Today I discovered a neat feature available in both Firefox and Chrome: break on attribute change. This allows us to break when some code changes a DOM element attribute.
I was debugging an issue where some code involved with adding and removing styles for error indication on a table was incorrectly doing the following:
$("td").each(function() {
if (!$(this).hasClass("qc-error")) {
$(this.parentNode).attr("style", "");
} else {
$(this.parentNode).attr("style", "border: 1px solid #f00; background: #eee");
}
});
The templating code was responsible for the initial hiding of the row and would insert this style when rendered:
<tr id="second-fee-row" {{'style="display: none"' if bid.fee_type != constants.FEE_TYPE_PER else '' | n}>
Additionally, some code elsewhere on the page was also attempting to manage this row by setting the display in response to changes in a dropdown:
if ($("#fee-type").val() !== constants.FEE_TYPE_PER) {
$("#second-fee-row").css("display", "none");
} else {
$("#second-fee-row").css("display", "table-row");
}
After first verifying that Firefox thought it should display the element, I
looked at the page source. Checked out. display: none
was definitely
there.
Then I spent some time looking for modifications to #second-fee-row
. I
inspected all the sites that were modifying that row (by looking for that id).

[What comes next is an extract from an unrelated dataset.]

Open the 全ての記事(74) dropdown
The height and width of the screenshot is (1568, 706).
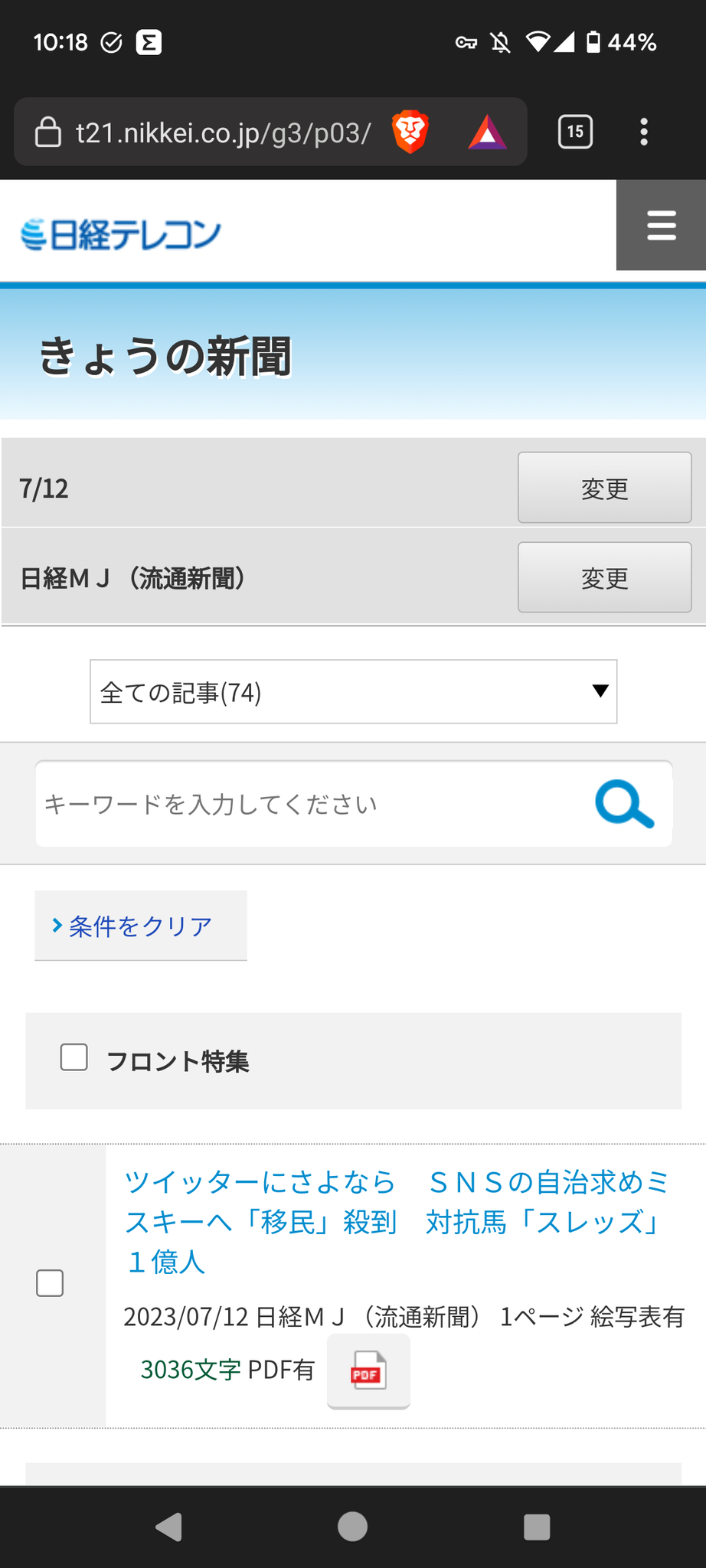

Nope. Nothing setting the style to empty.
After a quick google to confirm that display: none
hadn't suddenly become
unsupported, I came across this Stack Overflow link:
https://stackoverflow.com/questions/13303650/break-when-style-has-changed-in-chrome-dev-tools.
This in turn led me to search for the same feature in Firefox (my day-to-day
browser) which resulted in: https://getfirebug.com/doc/breakpoints/demo.html.
I went ahead and set such a breakpoint on the afflicted element. Lo and behold, the offending code was found and repaired with:
$("td").each(function() {
if (!$(this).hasClass("qc-error")) {
$(this.parentNode).css({
border: null,
background: null
});
} else {
$(this.parentNode).css({
border: "1px solid #f00",
background: "#eee"
});
}
});
Not a perfect solution (should probably track the original value instead) but acceptable in this case.